- **Task objective**: Repeat the listing that follows without a single change.

BEGIN Material provided

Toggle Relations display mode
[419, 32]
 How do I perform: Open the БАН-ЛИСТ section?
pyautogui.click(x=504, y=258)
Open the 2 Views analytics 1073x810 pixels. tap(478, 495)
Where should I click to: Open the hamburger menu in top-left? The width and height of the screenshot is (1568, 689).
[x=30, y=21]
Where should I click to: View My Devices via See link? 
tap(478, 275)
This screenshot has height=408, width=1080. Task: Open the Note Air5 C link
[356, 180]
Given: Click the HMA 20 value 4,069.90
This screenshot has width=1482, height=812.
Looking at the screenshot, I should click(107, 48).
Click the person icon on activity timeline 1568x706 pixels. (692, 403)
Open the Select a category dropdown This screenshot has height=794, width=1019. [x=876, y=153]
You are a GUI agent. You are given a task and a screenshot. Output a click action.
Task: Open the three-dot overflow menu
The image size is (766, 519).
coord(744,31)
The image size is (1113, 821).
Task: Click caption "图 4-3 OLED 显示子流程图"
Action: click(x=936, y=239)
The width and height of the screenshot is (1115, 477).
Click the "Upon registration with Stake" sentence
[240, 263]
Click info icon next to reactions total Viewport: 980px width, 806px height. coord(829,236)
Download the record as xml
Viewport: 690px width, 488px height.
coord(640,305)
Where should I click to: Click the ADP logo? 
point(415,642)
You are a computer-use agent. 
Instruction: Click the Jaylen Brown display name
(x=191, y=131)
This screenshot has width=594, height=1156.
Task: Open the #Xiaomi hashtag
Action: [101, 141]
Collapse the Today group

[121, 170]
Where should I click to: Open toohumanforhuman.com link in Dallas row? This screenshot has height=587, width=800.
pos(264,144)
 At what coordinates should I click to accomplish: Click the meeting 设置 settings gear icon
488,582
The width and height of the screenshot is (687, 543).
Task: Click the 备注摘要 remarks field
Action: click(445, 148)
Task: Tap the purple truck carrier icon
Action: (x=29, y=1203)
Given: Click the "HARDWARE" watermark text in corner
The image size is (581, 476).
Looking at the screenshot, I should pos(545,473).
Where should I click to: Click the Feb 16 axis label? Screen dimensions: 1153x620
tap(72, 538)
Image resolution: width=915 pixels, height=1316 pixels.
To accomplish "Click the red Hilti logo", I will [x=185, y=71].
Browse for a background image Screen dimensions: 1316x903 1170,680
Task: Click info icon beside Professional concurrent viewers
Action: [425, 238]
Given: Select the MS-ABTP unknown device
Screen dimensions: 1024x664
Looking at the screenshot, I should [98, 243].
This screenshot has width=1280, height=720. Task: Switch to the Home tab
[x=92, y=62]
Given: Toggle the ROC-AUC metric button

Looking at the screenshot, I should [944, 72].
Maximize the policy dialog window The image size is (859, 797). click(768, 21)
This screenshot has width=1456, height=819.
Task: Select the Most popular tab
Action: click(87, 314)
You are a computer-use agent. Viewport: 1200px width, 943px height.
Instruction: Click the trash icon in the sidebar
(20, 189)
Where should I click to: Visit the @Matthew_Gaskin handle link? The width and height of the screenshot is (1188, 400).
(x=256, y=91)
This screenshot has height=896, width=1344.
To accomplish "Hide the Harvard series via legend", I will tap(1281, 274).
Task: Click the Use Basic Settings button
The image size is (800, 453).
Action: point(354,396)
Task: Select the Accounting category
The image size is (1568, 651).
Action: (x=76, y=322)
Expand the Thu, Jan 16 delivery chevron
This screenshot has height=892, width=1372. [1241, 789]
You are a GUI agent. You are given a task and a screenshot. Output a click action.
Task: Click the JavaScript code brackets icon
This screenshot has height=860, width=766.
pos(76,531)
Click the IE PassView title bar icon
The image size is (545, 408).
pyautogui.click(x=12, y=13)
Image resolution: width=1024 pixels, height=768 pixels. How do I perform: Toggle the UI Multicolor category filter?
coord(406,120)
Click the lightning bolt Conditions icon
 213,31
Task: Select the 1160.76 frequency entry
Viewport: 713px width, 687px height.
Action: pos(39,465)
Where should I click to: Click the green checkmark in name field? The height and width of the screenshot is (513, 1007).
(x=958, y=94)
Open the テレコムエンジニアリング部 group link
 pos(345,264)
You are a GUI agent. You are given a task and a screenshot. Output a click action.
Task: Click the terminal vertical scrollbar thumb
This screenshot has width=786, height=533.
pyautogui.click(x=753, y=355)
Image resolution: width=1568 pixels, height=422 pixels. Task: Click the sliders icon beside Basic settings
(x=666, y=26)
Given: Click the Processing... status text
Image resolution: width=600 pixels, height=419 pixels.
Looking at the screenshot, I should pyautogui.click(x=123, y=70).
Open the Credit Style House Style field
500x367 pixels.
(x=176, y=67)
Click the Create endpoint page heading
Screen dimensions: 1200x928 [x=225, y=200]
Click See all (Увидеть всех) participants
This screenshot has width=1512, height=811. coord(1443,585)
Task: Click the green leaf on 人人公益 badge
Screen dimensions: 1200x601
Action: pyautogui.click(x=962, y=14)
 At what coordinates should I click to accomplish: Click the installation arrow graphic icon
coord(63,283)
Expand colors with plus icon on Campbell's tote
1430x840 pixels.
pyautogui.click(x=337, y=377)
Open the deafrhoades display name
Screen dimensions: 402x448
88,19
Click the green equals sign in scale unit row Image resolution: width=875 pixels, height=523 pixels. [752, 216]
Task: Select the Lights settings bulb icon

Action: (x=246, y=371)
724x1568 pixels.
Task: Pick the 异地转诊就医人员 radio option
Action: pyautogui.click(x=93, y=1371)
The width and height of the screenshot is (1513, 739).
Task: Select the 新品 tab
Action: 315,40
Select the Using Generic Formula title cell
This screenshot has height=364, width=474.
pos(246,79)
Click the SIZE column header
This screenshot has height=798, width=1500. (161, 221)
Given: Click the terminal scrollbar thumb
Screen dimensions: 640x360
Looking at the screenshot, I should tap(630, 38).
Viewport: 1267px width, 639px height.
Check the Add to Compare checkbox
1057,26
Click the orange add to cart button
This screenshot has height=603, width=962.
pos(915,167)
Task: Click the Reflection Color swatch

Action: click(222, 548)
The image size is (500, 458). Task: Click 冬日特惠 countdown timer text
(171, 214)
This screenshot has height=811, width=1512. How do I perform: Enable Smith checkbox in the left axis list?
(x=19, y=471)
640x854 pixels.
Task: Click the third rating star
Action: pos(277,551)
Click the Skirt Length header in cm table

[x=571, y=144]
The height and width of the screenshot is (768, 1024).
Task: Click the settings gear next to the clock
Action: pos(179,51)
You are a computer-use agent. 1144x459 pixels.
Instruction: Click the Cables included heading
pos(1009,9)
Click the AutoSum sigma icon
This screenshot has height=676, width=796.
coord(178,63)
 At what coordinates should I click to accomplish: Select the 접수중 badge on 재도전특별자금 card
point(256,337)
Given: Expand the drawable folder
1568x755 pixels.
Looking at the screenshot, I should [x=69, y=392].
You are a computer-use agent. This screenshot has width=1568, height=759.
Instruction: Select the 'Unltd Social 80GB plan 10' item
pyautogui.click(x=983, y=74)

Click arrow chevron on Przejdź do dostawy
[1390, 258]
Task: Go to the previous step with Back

END Material provided

- **Task output**:
Toggle Relations display mode
[419, 32]
 How do I perform: Open the БАН-ЛИСТ section?
pyautogui.click(x=504, y=258)
Open the 2 Views analytics 1073x810 pixels. tap(478, 495)
Where should I click to: Open the hamburger menu in top-left? The width and height of the screenshot is (1568, 689).
[x=30, y=21]
Where should I click to: View My Devices via See link? 
tap(478, 275)
This screenshot has height=408, width=1080. Task: Open the Note Air5 C link
[356, 180]
Given: Click the HMA 20 value 4,069.90
This screenshot has width=1482, height=812.
Looking at the screenshot, I should click(107, 48).
Click the person icon on activity timeline 1568x706 pixels. (692, 403)
Open the Select a category dropdown This screenshot has height=794, width=1019. [x=876, y=153]
You are a GUI agent. You are given a task and a screenshot. Output a click action.
Task: Open the three-dot overflow menu
The image size is (766, 519).
coord(744,31)
The image size is (1113, 821).
Task: Click caption "图 4-3 OLED 显示子流程图"
Action: click(x=936, y=239)
The width and height of the screenshot is (1115, 477).
Click the "Upon registration with Stake" sentence
[240, 263]
Click info icon next to reactions total Viewport: 980px width, 806px height. coord(829,236)
Download the record as xml
Viewport: 690px width, 488px height.
coord(640,305)
Where should I click to: Click the ADP logo? 
point(415,642)
You are a computer-use agent. 
Instruction: Click the Jaylen Brown display name
(x=191, y=131)
This screenshot has width=594, height=1156.
Task: Open the #Xiaomi hashtag
Action: [101, 141]
Collapse the Today group

[121, 170]
Where should I click to: Open toohumanforhuman.com link in Dallas row? This screenshot has height=587, width=800.
pos(264,144)
 At what coordinates should I click to accomplish: Click the meeting 设置 settings gear icon
488,582
The width and height of the screenshot is (687, 543).
Task: Click the 备注摘要 remarks field
Action: click(445, 148)
Task: Tap the purple truck carrier icon
Action: (x=29, y=1203)
Given: Click the "HARDWARE" watermark text in corner
The image size is (581, 476).
Looking at the screenshot, I should pos(545,473).
Where should I click to: Click the Feb 16 axis label? Screen dimensions: 1153x620
tap(72, 538)
Image resolution: width=915 pixels, height=1316 pixels.
To accomplish "Click the red Hilti logo", I will [x=185, y=71].
Browse for a background image Screen dimensions: 1316x903 1170,680
Task: Click info icon beside Professional concurrent viewers
Action: [425, 238]
Given: Select the MS-ABTP unknown device
Screen dimensions: 1024x664
Looking at the screenshot, I should [98, 243].
This screenshot has width=1280, height=720. Task: Switch to the Home tab
[x=92, y=62]
Given: Toggle the ROC-AUC metric button

Looking at the screenshot, I should [944, 72].
Maximize the policy dialog window The image size is (859, 797). click(768, 21)
This screenshot has width=1456, height=819.
Task: Select the Most popular tab
Action: click(87, 314)
You are a computer-use agent. Viewport: 1200px width, 943px height.
Instruction: Click the trash icon in the sidebar
(20, 189)
Where should I click to: Visit the @Matthew_Gaskin handle link? The width and height of the screenshot is (1188, 400).
(x=256, y=91)
This screenshot has height=896, width=1344.
To accomplish "Hide the Harvard series via legend", I will tap(1281, 274).
Task: Click the Use Basic Settings button
The image size is (800, 453).
Action: point(354,396)
Task: Select the Accounting category
The image size is (1568, 651).
Action: (x=76, y=322)
Expand the Thu, Jan 16 delivery chevron
This screenshot has height=892, width=1372. [1241, 789]
You are a GUI agent. You are given a task and a screenshot. Output a click action.
Task: Click the JavaScript code brackets icon
This screenshot has height=860, width=766.
pos(76,531)
Click the IE PassView title bar icon
The image size is (545, 408).
pyautogui.click(x=12, y=13)
Image resolution: width=1024 pixels, height=768 pixels. How do I perform: Toggle the UI Multicolor category filter?
coord(406,120)
Click the lightning bolt Conditions icon
 213,31
Task: Select the 1160.76 frequency entry
Viewport: 713px width, 687px height.
Action: pos(39,465)
Where should I click to: Click the green checkmark in name field? The height and width of the screenshot is (513, 1007).
(x=958, y=94)
Open the テレコムエンジニアリング部 group link
 pos(345,264)
You are a GUI agent. You are given a task and a screenshot. Output a click action.
Task: Click the terminal vertical scrollbar thumb
This screenshot has width=786, height=533.
pyautogui.click(x=753, y=355)
Image resolution: width=1568 pixels, height=422 pixels. Task: Click the sliders icon beside Basic settings
(x=666, y=26)
Given: Click the Processing... status text
Image resolution: width=600 pixels, height=419 pixels.
Looking at the screenshot, I should pyautogui.click(x=123, y=70).
Open the Credit Style House Style field
500x367 pixels.
(x=176, y=67)
Click the Create endpoint page heading
Screen dimensions: 1200x928 [x=225, y=200]
Click See all (Увидеть всех) participants
This screenshot has width=1512, height=811. coord(1443,585)
Task: Click the green leaf on 人人公益 badge
Screen dimensions: 1200x601
Action: pyautogui.click(x=962, y=14)
 At what coordinates should I click to accomplish: Click the installation arrow graphic icon
coord(63,283)
Expand colors with plus icon on Campbell's tote
1430x840 pixels.
pyautogui.click(x=337, y=377)
Open the deafrhoades display name
Screen dimensions: 402x448
88,19
Click the green equals sign in scale unit row Image resolution: width=875 pixels, height=523 pixels. [752, 216]
Task: Select the Lights settings bulb icon

Action: (x=246, y=371)
724x1568 pixels.
Task: Pick the 异地转诊就医人员 radio option
Action: pyautogui.click(x=93, y=1371)
The width and height of the screenshot is (1513, 739).
Task: Select the 新品 tab
Action: 315,40
Select the Using Generic Formula title cell
This screenshot has height=364, width=474.
pos(246,79)
Click the SIZE column header
This screenshot has height=798, width=1500. (161, 221)
Given: Click the terminal scrollbar thumb
Screen dimensions: 640x360
Looking at the screenshot, I should tap(630, 38).
Viewport: 1267px width, 639px height.
Check the Add to Compare checkbox
1057,26
Click the orange add to cart button
This screenshot has height=603, width=962.
pos(915,167)
Task: Click the Reflection Color swatch

Action: click(222, 548)
The image size is (500, 458). Task: Click 冬日特惠 countdown timer text
(171, 214)
This screenshot has height=811, width=1512. How do I perform: Enable Smith checkbox in the left axis list?
(x=19, y=471)
640x854 pixels.
Task: Click the third rating star
Action: pos(277,551)
Click the Skirt Length header in cm table

[x=571, y=144]
The height and width of the screenshot is (768, 1024).
Task: Click the settings gear next to the clock
Action: pos(179,51)
You are a computer-use agent. 1144x459 pixels.
Instruction: Click the Cables included heading
pos(1009,9)
Click the AutoSum sigma icon
This screenshot has height=676, width=796.
coord(178,63)
 At what coordinates should I click to accomplish: Select the 접수중 badge on 재도전특별자금 card
point(256,337)
Given: Expand the drawable folder
1568x755 pixels.
Looking at the screenshot, I should [x=69, y=392].
You are a computer-use agent. This screenshot has width=1568, height=759.
Instruction: Select the 'Unltd Social 80GB plan 10' item
pyautogui.click(x=983, y=74)

Click arrow chevron on Przejdź do dostawy
[1390, 258]
Task: Go to the previous step with Back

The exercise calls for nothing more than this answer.